Economia

Centrais sindicais unem forças pelo trabalhador

Entidades da categoria se uniram para elaborar um documento com as pautas unificadas da classe trabalhadora - foto: divulgação

Entidades da categoria se uniram para elaborar um documento com as pautas unificadas da classe trabalhadora – foto: divulgação

As centrais sindicais do país se uniram para criar uma pauta específica de reivindicações e sugestões para a classe trabalhadora do país. As reivindicações abrangem áreas que vão desde a Previdência Social, política nacional trabalhista até o setor de produção industrial, entre outros. A ideia é apresentar as propostas ao governo federal visando solucionar o entrave da economia nacional e gerar mais empregos no país.

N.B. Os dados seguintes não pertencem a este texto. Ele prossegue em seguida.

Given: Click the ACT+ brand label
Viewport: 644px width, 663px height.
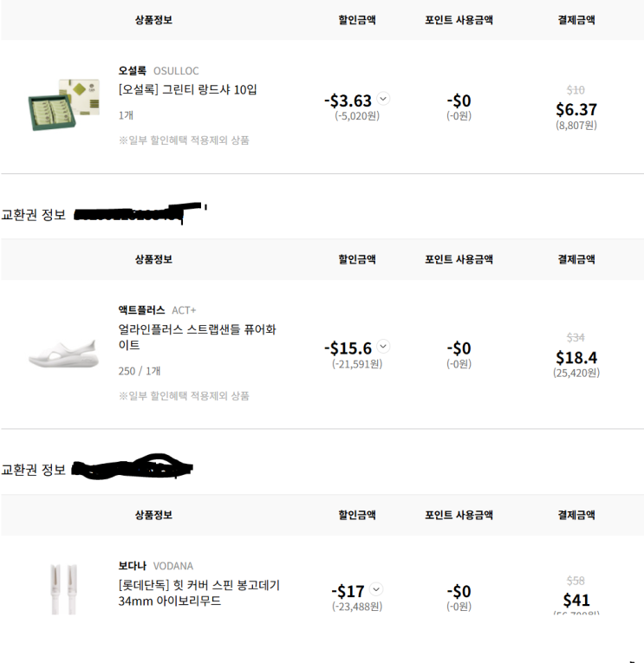Looking at the screenshot, I should point(184,310).
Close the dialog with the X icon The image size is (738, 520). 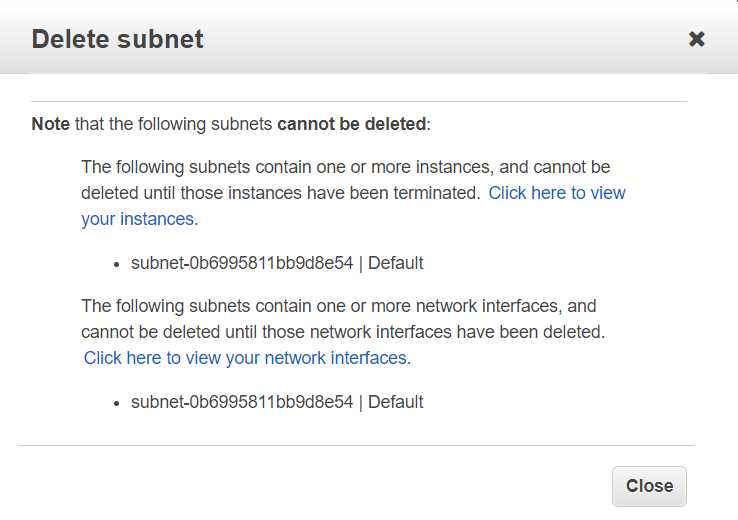click(x=697, y=39)
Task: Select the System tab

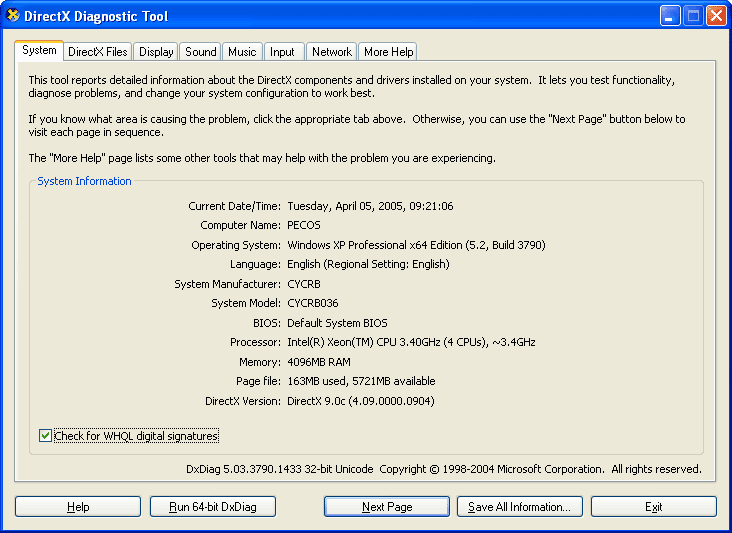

O encontro aconteceu nessa terça-feira (26), em São Paulo, entre as representações da Central Única dos Trabalhadores (CUT), Força Sindical, União Geral dos Trabalhadores (UGT), Central dos Trabalhadores e Trabalhadoras do Brasil (CTB), Nova Central e Central dos Sindicatos Brasileiros (CSB).

Entre as pautas de reivindicações dos sindicalistas estão a redução da taxa de juros, que hoje está em 14,25%, para que os empresários de todos os setores possam começar a investir, usando os bancos estatais com a Caixa Econômica Federal e o Banco do Brasil.

Outra sugestão é a manutenção da Previdência Social. De acordo o presidente da Força Sindical no Amazonas Vicente Filizola, os trabalhadores não podem arcar com as políticas previdenciárias erradas. “Um exemplo são as igrejas. Não vamos entrar em atrito com a Igreja, mas essas instituições não contribuem para a Previdência Social, e quem paga tudo são os trabalhadores. Outro ponto é que o INSS (Instituto Nacional de Seguro Social) é um órgão que não faz nada para atrair mais gente para a Previdência Social. Temos como exemplo o comerciante ambulante. A maioria não tem Previdência Social e o órgão não busca associá-lo”, declarou.

Jornada de trabalho

Vicente Filizola falou ainda sobre a carga horária de trabalho que tem sido uma luta incessante da categoria para evitar as propostas de aumento do tempo de trabalho que, segundo ele, representam um retrocesso, pois a tendência mundial é a de diminui-la. “O primeiro ponto que o governo recorre é o trabalhador. Somos nós que pagamos o ‘pato’”, disse o sindicalista.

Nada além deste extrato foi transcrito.